**THE PROBLEM:** Go to the line in the entries below that holds "mail@bkdiesel.com (87, 2015)" and repeat exactly from there through the line that holds "[Ford Powerstroke - Ford 7.3L Powerstroke 99-03 - High", inclusive.

##### ENTRIES PROVIDED

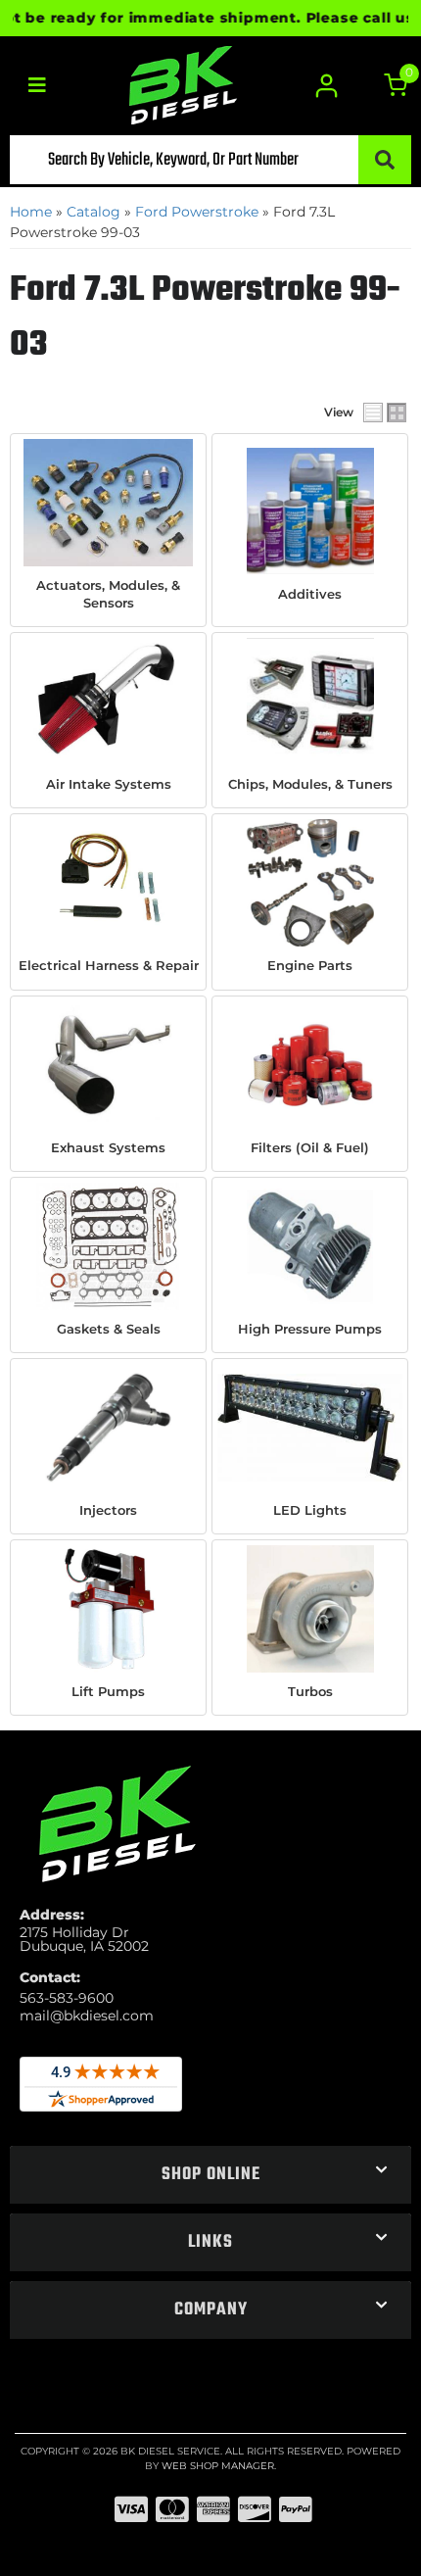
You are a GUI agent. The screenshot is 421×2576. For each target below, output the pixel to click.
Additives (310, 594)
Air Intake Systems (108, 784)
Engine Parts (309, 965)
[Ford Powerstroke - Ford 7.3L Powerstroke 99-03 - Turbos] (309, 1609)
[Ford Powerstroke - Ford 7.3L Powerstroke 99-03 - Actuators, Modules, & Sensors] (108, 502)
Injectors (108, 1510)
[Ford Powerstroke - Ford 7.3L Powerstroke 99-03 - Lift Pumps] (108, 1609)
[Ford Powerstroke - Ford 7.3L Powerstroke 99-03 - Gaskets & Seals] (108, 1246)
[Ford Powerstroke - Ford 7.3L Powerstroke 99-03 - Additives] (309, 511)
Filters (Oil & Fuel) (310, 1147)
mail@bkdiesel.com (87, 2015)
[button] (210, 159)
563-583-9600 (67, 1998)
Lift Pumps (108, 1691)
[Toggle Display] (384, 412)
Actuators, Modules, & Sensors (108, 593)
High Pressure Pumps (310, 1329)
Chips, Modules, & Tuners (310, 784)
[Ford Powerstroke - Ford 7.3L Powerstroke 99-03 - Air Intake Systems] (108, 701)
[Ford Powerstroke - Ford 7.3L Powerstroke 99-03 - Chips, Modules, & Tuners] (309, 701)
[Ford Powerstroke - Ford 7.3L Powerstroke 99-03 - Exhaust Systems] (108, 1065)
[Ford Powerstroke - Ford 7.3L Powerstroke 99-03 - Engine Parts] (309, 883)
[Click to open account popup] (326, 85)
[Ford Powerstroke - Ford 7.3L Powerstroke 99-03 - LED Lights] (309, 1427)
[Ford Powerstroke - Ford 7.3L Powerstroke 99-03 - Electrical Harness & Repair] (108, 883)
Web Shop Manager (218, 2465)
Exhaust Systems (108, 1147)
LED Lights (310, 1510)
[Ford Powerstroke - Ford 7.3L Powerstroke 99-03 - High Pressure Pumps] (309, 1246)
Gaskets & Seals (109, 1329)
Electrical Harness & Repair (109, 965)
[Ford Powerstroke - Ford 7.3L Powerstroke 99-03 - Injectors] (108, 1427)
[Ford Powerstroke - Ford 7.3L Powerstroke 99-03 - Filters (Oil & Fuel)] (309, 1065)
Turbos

##########
##### ENTRIES PROVIDED

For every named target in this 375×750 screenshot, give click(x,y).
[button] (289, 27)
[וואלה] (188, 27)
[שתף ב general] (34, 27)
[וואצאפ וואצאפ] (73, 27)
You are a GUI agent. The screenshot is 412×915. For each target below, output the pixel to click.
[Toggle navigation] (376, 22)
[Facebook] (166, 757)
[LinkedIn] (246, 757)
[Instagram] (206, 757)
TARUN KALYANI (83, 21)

##########

**TASK ANSWER:**
mail@bkdiesel.com (87, 2015)
[button] (210, 159)
563-583-9600 (67, 1998)
Lift Pumps (108, 1691)
[Toggle Display] (384, 412)
Actuators, Modules, & Sensors (108, 593)
High Pressure Pumps (310, 1329)
Chips, Modules, & Tuners (310, 784)
[Ford Powerstroke - Ford 7.3L Powerstroke 99-03 - Air Intake Systems] (108, 701)
[Ford Powerstroke - Ford 7.3L Powerstroke 99-03 - Chips, Modules, & Tuners] (309, 701)
[Ford Powerstroke - Ford 7.3L Powerstroke 99-03 - Exhaust Systems] (108, 1065)
[Ford Powerstroke - Ford 7.3L Powerstroke 99-03 - Engine Parts] (309, 883)
[Click to open account popup] (326, 85)
[Ford Powerstroke - Ford 7.3L Powerstroke 99-03 - LED Lights] (309, 1427)
[Ford Powerstroke - Ford 7.3L Powerstroke 99-03 - Electrical Harness & Repair] (108, 883)
Web Shop Manager (218, 2465)
Exhaust Systems (108, 1147)
LED Lights (310, 1510)
[Ford Powerstroke - Ford 7.3L Powerstroke 99-03 - High Pressure Pumps] (309, 1246)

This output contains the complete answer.